_HOW TO COMPLETE THIS TASK_:
Gather every line in the rows below that contains the word "potrubí", and treat uppercase and lowercase as different.
»»
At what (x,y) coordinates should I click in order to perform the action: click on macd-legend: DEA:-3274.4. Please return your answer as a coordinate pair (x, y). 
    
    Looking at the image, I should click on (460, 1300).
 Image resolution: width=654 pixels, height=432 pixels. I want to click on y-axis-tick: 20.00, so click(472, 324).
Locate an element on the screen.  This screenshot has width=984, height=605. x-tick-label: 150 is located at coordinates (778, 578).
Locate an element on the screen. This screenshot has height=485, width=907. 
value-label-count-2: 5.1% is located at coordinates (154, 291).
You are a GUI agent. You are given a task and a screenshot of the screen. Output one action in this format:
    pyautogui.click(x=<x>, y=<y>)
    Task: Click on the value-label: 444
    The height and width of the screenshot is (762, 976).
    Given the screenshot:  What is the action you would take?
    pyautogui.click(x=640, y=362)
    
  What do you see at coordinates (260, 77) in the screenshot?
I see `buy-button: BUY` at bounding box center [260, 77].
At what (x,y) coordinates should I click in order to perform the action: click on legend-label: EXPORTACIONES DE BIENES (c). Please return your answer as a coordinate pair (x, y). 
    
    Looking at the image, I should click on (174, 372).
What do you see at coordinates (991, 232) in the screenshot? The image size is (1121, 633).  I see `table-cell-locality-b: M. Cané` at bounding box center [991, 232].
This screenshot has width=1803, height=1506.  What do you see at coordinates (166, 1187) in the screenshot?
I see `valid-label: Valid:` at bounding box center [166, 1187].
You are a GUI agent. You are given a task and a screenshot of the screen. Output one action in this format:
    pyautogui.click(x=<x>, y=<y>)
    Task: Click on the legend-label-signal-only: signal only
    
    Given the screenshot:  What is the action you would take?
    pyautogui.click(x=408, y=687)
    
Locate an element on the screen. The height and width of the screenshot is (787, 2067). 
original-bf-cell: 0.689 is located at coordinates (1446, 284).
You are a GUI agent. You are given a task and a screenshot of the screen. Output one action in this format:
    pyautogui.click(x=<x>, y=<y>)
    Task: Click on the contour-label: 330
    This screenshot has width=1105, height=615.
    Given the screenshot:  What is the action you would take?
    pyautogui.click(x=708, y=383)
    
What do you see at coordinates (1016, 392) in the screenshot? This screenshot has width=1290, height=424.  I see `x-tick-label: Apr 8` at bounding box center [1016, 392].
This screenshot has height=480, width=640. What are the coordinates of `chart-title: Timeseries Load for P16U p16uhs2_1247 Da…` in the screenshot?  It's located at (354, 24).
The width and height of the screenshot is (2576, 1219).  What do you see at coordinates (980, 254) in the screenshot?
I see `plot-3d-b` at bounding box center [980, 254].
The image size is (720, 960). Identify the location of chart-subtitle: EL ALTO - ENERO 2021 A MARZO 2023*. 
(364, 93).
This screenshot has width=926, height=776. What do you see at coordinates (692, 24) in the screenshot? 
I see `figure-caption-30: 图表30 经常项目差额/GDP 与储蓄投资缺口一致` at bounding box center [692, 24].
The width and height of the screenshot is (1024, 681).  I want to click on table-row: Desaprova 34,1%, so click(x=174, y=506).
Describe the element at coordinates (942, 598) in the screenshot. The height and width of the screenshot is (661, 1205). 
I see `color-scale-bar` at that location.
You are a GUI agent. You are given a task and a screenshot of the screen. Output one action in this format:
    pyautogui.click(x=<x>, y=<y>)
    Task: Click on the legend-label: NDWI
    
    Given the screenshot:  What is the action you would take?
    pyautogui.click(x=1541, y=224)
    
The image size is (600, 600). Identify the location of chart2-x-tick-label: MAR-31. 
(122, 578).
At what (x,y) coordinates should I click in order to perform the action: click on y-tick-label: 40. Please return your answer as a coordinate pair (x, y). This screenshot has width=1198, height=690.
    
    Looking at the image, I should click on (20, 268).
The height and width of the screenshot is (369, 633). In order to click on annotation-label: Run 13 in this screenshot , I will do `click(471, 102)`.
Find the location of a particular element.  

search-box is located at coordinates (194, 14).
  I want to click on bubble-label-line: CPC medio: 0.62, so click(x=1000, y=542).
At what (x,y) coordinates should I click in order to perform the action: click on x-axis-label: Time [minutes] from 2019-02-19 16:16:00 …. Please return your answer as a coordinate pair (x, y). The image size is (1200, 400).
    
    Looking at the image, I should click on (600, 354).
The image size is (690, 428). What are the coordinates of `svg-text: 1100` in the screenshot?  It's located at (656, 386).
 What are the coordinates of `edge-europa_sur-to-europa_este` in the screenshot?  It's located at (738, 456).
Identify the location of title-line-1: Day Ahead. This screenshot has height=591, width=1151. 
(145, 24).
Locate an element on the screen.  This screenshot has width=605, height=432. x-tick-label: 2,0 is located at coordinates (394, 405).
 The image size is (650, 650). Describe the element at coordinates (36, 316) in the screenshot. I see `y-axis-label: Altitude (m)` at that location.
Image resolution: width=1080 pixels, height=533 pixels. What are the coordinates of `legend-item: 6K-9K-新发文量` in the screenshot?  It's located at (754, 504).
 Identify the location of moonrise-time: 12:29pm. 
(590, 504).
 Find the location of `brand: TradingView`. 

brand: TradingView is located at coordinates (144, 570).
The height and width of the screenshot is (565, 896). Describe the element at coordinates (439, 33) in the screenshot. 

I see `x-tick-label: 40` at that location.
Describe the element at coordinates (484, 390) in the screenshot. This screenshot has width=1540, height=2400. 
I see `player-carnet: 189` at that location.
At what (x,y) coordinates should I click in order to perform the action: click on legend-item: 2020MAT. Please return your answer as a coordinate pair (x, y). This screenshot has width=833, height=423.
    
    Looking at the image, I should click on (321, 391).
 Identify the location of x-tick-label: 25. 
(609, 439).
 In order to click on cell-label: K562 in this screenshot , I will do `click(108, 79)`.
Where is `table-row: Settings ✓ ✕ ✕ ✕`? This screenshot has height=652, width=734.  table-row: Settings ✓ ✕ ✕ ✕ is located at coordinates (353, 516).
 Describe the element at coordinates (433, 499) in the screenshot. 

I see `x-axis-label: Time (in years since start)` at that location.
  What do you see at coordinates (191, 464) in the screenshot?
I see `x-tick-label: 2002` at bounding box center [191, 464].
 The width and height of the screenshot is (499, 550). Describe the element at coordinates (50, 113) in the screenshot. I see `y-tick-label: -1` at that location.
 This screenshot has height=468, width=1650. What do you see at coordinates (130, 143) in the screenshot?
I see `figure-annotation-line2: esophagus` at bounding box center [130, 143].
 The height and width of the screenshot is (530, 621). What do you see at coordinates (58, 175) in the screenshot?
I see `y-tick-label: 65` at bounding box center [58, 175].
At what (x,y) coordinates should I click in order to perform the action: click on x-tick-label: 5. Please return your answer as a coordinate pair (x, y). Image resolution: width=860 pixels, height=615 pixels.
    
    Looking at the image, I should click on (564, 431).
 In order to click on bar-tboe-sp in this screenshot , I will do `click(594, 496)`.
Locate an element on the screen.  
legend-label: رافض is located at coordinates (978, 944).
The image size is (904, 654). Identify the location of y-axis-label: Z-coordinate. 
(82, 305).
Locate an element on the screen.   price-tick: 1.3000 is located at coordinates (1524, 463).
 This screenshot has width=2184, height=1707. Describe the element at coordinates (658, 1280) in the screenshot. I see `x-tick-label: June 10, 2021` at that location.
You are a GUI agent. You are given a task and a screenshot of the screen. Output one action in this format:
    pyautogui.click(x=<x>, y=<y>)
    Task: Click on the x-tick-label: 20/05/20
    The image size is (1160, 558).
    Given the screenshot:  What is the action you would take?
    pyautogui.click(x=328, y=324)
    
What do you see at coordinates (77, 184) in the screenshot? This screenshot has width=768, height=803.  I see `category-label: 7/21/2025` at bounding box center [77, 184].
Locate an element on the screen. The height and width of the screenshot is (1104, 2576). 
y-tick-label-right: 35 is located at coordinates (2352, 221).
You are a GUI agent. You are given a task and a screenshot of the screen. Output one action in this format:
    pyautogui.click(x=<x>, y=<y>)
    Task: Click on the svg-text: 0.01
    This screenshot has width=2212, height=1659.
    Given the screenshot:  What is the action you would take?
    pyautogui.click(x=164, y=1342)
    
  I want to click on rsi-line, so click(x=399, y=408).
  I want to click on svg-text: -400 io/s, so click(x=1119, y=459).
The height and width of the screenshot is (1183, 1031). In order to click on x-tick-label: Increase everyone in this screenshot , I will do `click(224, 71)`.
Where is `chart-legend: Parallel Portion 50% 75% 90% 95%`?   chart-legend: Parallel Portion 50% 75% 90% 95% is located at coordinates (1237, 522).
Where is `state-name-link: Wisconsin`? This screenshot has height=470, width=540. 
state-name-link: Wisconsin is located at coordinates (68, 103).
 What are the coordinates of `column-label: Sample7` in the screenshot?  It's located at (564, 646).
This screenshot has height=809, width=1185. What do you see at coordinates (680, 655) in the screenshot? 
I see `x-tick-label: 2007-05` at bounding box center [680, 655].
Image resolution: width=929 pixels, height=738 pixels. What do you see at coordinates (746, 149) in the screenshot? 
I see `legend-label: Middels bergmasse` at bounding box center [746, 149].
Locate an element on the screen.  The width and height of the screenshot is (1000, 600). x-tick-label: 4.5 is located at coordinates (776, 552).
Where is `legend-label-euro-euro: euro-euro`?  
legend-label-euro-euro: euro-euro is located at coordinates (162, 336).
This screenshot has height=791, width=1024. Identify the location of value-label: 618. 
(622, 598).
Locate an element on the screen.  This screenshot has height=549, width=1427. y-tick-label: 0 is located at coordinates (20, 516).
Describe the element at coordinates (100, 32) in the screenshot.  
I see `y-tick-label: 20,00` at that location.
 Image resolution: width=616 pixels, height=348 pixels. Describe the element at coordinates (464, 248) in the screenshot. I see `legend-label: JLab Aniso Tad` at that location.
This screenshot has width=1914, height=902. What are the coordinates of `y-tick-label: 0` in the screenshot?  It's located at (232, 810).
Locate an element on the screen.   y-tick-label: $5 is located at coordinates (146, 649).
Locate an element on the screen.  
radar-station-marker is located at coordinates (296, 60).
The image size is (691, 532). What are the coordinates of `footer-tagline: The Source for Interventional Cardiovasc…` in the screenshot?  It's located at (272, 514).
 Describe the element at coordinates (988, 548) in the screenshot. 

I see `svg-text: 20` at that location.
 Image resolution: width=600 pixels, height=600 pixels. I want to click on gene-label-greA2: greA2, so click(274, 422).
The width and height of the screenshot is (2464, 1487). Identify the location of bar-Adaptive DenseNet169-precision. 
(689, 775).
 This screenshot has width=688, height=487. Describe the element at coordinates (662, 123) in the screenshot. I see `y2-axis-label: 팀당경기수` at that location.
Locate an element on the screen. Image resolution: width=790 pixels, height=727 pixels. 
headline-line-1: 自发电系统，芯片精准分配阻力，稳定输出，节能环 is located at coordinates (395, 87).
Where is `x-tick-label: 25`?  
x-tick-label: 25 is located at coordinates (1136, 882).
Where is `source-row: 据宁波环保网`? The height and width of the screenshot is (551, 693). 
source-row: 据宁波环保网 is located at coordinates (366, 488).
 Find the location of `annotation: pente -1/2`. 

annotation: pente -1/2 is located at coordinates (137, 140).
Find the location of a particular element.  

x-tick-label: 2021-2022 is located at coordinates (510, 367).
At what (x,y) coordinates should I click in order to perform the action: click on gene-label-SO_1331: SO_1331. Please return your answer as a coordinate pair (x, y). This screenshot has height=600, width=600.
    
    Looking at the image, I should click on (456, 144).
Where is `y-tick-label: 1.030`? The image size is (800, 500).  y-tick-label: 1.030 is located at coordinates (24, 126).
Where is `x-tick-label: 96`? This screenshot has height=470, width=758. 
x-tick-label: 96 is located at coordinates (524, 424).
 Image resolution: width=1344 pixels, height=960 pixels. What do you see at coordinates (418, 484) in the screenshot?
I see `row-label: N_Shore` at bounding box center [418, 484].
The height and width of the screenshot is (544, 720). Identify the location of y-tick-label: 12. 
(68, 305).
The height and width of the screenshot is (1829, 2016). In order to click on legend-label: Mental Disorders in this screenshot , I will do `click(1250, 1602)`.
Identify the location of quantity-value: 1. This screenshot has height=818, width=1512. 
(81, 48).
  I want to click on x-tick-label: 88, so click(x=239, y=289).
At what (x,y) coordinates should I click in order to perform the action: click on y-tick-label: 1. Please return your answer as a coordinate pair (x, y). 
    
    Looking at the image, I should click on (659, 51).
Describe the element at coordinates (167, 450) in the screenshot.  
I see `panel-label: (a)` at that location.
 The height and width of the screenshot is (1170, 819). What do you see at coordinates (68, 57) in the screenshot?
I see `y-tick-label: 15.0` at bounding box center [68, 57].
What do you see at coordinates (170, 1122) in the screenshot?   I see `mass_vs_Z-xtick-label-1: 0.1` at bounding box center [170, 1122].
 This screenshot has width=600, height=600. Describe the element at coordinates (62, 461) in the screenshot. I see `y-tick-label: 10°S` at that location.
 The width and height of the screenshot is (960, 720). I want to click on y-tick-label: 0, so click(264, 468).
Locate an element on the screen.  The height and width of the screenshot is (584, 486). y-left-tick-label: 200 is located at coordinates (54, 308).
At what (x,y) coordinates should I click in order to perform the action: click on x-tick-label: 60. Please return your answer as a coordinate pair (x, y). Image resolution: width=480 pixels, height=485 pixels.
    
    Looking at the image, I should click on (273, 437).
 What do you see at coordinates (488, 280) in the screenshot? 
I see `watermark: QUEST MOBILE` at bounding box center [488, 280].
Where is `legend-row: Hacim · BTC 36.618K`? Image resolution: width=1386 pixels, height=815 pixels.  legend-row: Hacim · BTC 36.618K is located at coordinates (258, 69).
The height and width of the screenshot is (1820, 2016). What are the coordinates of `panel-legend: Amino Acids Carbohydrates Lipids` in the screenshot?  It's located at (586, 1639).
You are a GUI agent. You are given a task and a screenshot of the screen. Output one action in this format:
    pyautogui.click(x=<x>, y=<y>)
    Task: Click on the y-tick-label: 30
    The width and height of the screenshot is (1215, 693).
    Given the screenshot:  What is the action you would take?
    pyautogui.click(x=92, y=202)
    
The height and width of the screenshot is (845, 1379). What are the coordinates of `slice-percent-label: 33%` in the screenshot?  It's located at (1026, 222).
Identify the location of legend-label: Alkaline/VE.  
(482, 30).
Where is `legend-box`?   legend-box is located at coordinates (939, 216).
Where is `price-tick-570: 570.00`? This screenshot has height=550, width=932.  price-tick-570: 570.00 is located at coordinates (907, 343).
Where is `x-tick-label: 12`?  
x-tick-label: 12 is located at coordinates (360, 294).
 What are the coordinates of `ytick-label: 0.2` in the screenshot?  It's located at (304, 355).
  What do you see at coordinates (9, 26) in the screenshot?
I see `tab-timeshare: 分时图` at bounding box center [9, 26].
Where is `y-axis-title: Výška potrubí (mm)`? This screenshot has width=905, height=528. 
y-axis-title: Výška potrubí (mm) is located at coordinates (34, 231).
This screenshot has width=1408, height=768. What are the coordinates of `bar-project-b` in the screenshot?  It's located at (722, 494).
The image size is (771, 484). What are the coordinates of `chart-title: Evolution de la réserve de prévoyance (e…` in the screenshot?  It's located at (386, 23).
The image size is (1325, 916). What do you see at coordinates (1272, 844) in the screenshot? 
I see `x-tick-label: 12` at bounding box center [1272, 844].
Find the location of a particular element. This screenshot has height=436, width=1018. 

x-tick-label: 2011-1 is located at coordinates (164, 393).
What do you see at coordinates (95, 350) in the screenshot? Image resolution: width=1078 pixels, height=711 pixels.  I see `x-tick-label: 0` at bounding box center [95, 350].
««
_SOLUTION TO THIS PROBLEM_:
Where is `y-axis-title: Výška potrubí (mm)`? This screenshot has width=905, height=528. 
y-axis-title: Výška potrubí (mm) is located at coordinates (34, 231).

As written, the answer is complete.